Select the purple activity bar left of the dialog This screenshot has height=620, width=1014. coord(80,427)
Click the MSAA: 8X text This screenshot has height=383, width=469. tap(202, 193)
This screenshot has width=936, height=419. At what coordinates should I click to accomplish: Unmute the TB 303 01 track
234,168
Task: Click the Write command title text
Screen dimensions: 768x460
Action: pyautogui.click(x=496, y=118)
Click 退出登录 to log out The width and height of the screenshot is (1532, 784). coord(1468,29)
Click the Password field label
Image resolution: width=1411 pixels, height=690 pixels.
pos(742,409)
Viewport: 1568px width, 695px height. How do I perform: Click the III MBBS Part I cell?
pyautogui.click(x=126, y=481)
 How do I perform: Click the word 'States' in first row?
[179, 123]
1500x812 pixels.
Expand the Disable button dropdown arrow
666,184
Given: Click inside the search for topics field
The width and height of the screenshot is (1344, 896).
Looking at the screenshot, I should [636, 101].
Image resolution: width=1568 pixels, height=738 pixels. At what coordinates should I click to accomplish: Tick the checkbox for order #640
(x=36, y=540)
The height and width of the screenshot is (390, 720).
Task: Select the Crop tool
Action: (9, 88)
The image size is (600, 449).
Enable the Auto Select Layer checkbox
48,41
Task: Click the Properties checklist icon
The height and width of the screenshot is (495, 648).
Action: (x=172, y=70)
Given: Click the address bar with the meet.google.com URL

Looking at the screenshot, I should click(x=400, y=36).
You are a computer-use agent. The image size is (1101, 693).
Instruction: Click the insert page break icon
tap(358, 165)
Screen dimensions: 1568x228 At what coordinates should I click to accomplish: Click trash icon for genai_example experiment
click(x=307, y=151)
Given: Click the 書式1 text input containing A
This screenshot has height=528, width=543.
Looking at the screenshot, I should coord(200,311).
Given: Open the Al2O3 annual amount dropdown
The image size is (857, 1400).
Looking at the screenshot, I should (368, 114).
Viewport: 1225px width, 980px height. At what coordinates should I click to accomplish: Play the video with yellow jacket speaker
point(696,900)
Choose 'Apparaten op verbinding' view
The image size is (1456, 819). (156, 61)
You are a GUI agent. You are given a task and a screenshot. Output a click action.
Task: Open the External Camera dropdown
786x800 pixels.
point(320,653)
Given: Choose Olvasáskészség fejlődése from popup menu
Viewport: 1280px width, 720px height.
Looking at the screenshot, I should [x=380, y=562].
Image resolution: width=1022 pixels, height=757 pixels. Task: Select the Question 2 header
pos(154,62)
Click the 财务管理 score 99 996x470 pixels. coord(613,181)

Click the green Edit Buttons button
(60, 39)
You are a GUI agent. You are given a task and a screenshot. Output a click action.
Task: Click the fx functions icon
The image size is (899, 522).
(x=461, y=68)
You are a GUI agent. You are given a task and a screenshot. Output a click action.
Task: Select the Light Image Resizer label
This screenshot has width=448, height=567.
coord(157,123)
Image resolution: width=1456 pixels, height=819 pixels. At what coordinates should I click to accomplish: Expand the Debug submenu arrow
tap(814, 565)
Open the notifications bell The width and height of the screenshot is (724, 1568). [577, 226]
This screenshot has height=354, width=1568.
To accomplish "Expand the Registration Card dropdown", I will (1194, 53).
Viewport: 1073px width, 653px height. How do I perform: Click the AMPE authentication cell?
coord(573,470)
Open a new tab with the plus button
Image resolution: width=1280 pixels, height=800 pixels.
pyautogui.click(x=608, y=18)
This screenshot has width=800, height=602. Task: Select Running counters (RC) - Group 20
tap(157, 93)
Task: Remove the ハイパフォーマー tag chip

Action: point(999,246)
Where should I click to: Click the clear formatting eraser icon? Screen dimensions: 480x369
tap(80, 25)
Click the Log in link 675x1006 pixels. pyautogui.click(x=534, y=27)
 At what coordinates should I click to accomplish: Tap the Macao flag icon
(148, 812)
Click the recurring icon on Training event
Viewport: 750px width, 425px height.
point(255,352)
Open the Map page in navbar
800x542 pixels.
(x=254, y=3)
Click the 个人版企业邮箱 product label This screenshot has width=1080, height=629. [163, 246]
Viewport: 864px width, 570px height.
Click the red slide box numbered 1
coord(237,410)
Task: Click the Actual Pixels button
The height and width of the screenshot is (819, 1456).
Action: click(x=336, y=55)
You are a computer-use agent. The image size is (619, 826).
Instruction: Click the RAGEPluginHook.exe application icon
----
**Stated problem**. Lay out every line of the data above as a Markdown table with two columns, Row and Line. Number each row and leave out blank lines.

**Output of the task**.
| Row | Line |
|---|---|
| 1 | Select the purple activity bar left of the dialog This screenshot has height=620, width=1014. coord(80,427) |
| 2 | Click the MSAA: 8X text This screenshot has height=383, width=469. tap(202, 193) |
| 3 | This screenshot has width=936, height=419. At what coordinates should I click to accomplish: Unmute the TB 303 01 track |
| 4 | 234,168 |
| 5 | Task: Click the Write command title text |
| 6 | Screen dimensions: 768x460 |
| 7 | Action: pyautogui.click(x=496, y=118) |
| 8 | Click 退出登录 to log out The width and height of the screenshot is (1532, 784). coord(1468,29) |
| 9 | Click the Password field label |
| 10 | Image resolution: width=1411 pixels, height=690 pixels. |
| 11 | pos(742,409) |
| 12 | Viewport: 1568px width, 695px height. How do I perform: Click the III MBBS Part I cell? |
| 13 | pyautogui.click(x=126, y=481) |
| 14 |  How do I perform: Click the word 'States' in first row? |
| 15 | [179, 123] |
| 16 | 1500x812 pixels. |
| 17 | Expand the Disable button dropdown arrow |
| 18 | 666,184 |
| 19 | Given: Click inside the search for topics field |
| 20 | The width and height of the screenshot is (1344, 896). |
| 21 | Looking at the screenshot, I should [636, 101]. |
| 22 | Image resolution: width=1568 pixels, height=738 pixels. At what coordinates should I click to accomplish: Tick the checkbox for order #640 |
| 23 | (x=36, y=540) |
| 24 | The height and width of the screenshot is (390, 720). |
| 25 | Task: Select the Crop tool |
| 26 | Action: (9, 88) |
| 27 | The image size is (600, 449). |
| 28 | Enable the Auto Select Layer checkbox |
| 29 | 48,41 |
| 30 | Task: Click the Properties checklist icon |
| 31 | The height and width of the screenshot is (495, 648). |
| 32 | Action: (x=172, y=70) |
| 33 | Given: Click the address bar with the meet.google.com URL |
| 34 | Looking at the screenshot, I should click(x=400, y=36). |
| 35 | You are a computer-use agent. The image size is (1101, 693). |
| 36 | Instruction: Click the insert page break icon |
| 37 | tap(358, 165) |
| 38 | Screen dimensions: 1568x228 At what coordinates should I click to accomplish: Click trash icon for genai_example experiment |
| 39 | click(x=307, y=151) |
| 40 | Given: Click the 書式1 text input containing A |
| 41 | This screenshot has height=528, width=543. |
| 42 | Looking at the screenshot, I should coord(200,311). |
| 43 | Given: Open the Al2O3 annual amount dropdown |
| 44 | The image size is (857, 1400). |
| 45 | Looking at the screenshot, I should (368, 114). |
| 46 | Viewport: 1225px width, 980px height. At what coordinates should I click to accomplish: Play the video with yellow jacket speaker |
| 47 | point(696,900) |
| 48 | Choose 'Apparaten op verbinding' view |
| 49 | The image size is (1456, 819). (156, 61) |
| 50 | You are a GUI agent. You are given a task and a screenshot. Output a click action. |
| 51 | Task: Open the External Camera dropdown |
| 52 | 786x800 pixels. |
| 53 | point(320,653) |
| 54 | Given: Choose Olvasáskészség fejlődése from popup menu |
| 55 | Viewport: 1280px width, 720px height. |
| 56 | Looking at the screenshot, I should [x=380, y=562]. |
| 57 | Image resolution: width=1022 pixels, height=757 pixels. Task: Select the Question 2 header |
| 58 | pos(154,62) |
| 59 | Click the 财务管理 score 99 996x470 pixels. coord(613,181) |
| 60 | Click the green Edit Buttons button |
| 61 | (60, 39) |
| 62 | You are a GUI agent. You are given a task and a screenshot. Output a click action. |
| 63 | Task: Click the fx functions icon |
| 64 | The image size is (899, 522). |
| 65 | (x=461, y=68) |
| 66 | You are a GUI agent. You are given a task and a screenshot. Output a click action. |
| 67 | Task: Select the Light Image Resizer label |
| 68 | This screenshot has width=448, height=567. |
| 69 | coord(157,123) |
| 70 | Image resolution: width=1456 pixels, height=819 pixels. At what coordinates should I click to accomplish: Expand the Debug submenu arrow |
| 71 | tap(814, 565) |
| 72 | Open the notifications bell The width and height of the screenshot is (724, 1568). [577, 226] |
| 73 | This screenshot has height=354, width=1568. |
| 74 | To accomplish "Expand the Registration Card dropdown", I will (1194, 53). |
| 75 | Viewport: 1073px width, 653px height. How do I perform: Click the AMPE authentication cell? |
| 76 | coord(573,470) |
| 77 | Open a new tab with the plus button |
| 78 | Image resolution: width=1280 pixels, height=800 pixels. |
| 79 | pyautogui.click(x=608, y=18) |
| 80 | This screenshot has width=800, height=602. Task: Select Running counters (RC) - Group 20 |
| 81 | tap(157, 93) |
| 82 | Task: Remove the ハイパフォーマー tag chip |
| 83 | Action: point(999,246) |
| 84 | Where should I click to: Click the clear formatting eraser icon? Screen dimensions: 480x369 |
| 85 | tap(80, 25) |
| 86 | Click the Log in link 675x1006 pixels. pyautogui.click(x=534, y=27) |
| 87 |  At what coordinates should I click to accomplish: Tap the Macao flag icon |
| 88 | (148, 812) |
| 89 | Click the recurring icon on Training event |
| 90 | Viewport: 750px width, 425px height. |
| 91 | point(255,352) |
| 92 | Open the Map page in navbar |
| 93 | 800x542 pixels. |
| 94 | (x=254, y=3) |
| 95 | Click the 个人版企业邮箱 product label This screenshot has width=1080, height=629. [163, 246] |
| 96 | Viewport: 864px width, 570px height. |
| 97 | Click the red slide box numbered 1 |
| 98 | coord(237,410) |
| 99 | Task: Click the Actual Pixels button |
| 100 | The height and width of the screenshot is (819, 1456). |
| 101 | Action: click(x=336, y=55) |
| 102 | You are a computer-use agent. The image size is (619, 826). |
| 103 | Instruction: Click the RAGEPluginHook.exe application icon |